Zvizdic wrote that Bosnian citizens, especially Bosniaks, are well aware of “hegemonistic projects attempting to deny Bosnia and Herzegovina as a historical, political and cultural fact” and which are ongoing for nearly a century and a half already.

“But, not all Bosnian Serbs were aligned with Milosevic’s and Karadzic’s criminal politics, and Bosnia and Herzegovina was always full of Bosnians and Herzegovinians who love her and that is why everybody’s project of her destruction has not succeeded and never will,” he wrote.

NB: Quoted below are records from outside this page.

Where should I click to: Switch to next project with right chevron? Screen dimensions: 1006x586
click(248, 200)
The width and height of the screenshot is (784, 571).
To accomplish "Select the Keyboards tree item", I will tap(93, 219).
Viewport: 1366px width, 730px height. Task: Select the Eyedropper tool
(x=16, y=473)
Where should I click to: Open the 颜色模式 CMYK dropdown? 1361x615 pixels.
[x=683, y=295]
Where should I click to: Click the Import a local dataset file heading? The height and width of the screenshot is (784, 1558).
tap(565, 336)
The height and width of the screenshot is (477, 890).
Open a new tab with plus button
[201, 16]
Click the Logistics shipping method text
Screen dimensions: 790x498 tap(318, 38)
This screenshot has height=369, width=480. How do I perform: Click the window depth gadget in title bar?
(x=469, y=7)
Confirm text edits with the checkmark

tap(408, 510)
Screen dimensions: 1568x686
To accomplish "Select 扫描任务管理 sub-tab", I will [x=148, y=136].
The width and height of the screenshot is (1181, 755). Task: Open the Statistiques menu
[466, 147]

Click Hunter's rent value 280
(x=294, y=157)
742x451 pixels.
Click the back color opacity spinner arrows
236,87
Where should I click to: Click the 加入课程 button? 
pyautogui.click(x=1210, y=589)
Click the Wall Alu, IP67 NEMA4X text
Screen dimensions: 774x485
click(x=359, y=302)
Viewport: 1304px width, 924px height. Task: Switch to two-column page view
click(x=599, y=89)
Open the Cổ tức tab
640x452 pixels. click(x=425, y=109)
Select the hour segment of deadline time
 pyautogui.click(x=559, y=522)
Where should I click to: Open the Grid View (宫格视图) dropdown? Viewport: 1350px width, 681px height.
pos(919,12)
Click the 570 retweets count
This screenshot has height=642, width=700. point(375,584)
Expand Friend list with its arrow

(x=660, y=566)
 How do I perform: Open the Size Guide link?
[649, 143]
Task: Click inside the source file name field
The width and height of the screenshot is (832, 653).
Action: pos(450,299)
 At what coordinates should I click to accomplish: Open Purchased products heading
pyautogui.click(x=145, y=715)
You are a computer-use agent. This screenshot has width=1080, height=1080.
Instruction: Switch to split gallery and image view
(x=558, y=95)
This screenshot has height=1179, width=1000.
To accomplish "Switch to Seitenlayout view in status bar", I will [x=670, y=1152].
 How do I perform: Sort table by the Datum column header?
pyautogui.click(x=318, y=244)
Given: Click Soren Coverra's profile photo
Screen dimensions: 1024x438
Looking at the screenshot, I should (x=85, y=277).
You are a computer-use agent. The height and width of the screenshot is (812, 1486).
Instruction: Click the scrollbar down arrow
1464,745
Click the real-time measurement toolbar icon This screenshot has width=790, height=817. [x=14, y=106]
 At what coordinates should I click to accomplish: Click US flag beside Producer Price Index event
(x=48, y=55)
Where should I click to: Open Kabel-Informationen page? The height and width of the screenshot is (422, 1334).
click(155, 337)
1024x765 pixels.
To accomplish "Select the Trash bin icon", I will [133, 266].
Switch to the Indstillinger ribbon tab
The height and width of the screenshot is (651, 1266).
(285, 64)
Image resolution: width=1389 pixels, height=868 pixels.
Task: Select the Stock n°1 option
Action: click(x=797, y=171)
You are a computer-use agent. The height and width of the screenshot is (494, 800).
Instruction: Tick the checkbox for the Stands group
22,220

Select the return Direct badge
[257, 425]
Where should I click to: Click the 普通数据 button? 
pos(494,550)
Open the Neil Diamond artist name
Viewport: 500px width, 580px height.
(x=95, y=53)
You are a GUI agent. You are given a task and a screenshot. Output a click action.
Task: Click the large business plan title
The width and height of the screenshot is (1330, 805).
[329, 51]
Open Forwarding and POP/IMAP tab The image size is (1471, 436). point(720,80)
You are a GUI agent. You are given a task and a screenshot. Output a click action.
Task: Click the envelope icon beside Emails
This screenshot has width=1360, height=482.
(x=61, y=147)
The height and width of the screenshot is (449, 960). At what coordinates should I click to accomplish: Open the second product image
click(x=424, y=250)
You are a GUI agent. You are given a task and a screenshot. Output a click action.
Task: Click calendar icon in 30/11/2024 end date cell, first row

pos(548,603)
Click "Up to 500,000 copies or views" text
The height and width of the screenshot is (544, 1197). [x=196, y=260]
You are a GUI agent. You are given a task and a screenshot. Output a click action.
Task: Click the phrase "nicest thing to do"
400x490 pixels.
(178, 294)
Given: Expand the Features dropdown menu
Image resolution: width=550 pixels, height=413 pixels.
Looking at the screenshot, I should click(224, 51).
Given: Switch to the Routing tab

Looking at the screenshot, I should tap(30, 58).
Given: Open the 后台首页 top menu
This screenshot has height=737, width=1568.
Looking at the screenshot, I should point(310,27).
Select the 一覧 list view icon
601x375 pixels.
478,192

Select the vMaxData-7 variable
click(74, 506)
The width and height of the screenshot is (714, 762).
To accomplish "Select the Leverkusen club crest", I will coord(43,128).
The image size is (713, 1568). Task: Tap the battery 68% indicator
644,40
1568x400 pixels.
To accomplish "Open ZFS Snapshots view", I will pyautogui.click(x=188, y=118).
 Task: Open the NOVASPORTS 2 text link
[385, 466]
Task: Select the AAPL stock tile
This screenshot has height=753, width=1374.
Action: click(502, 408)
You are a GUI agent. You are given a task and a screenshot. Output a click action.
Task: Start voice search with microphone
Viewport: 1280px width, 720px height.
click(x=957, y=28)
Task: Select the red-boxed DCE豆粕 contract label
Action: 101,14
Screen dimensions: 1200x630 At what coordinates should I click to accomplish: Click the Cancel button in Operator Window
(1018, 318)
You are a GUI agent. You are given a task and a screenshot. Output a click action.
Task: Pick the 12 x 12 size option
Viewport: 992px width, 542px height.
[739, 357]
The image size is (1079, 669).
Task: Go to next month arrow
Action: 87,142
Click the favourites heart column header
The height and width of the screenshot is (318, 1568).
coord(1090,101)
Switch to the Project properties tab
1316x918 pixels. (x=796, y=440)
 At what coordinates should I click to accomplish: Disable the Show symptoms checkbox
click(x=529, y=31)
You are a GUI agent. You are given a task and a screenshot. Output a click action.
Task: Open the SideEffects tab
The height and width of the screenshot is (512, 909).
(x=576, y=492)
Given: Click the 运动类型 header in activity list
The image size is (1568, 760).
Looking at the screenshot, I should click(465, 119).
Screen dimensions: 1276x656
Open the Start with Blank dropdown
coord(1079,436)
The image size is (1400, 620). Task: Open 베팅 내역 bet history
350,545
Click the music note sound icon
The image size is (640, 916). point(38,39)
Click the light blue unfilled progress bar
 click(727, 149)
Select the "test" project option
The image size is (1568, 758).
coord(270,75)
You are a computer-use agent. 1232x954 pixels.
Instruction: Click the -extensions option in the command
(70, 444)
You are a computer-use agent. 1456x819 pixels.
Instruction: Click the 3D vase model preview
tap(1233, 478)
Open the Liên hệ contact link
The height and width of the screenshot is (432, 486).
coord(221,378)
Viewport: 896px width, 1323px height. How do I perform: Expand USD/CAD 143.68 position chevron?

Historical facts shall “never again be interpreted according to the orders and wishes of Belgrade,” nor shall the project of genocide denial, revision of historical facts or of equalising the victims and the perpetrators ever succeed “as Bosnia and Herzegovina is an independent sovereign state in which, together with Bosnian Serbs and Bosnian Croats, Bosniaks who are aware of their history and who have inevitable political sovereignty live,” he wrote.

The genocide should be a “reason to think about mistakes that were made in the past, for honest repentance, and finally for confession,” which is crucial for the reconciliation process, he wrote.

“This is why I hope that a new leader will emerge in Serbia and produce a turning point and who will, because of our joint future, admit the genocide. You obviously cannot or do not want to,” his statement said.

“Finally, historical facts can never be erased, and lies which are repeated for a hundred times still remain only lies, while there is only one truth. And this truth is that a genocide was committed in Srebrenica,” Zvizdic’s statement concluded.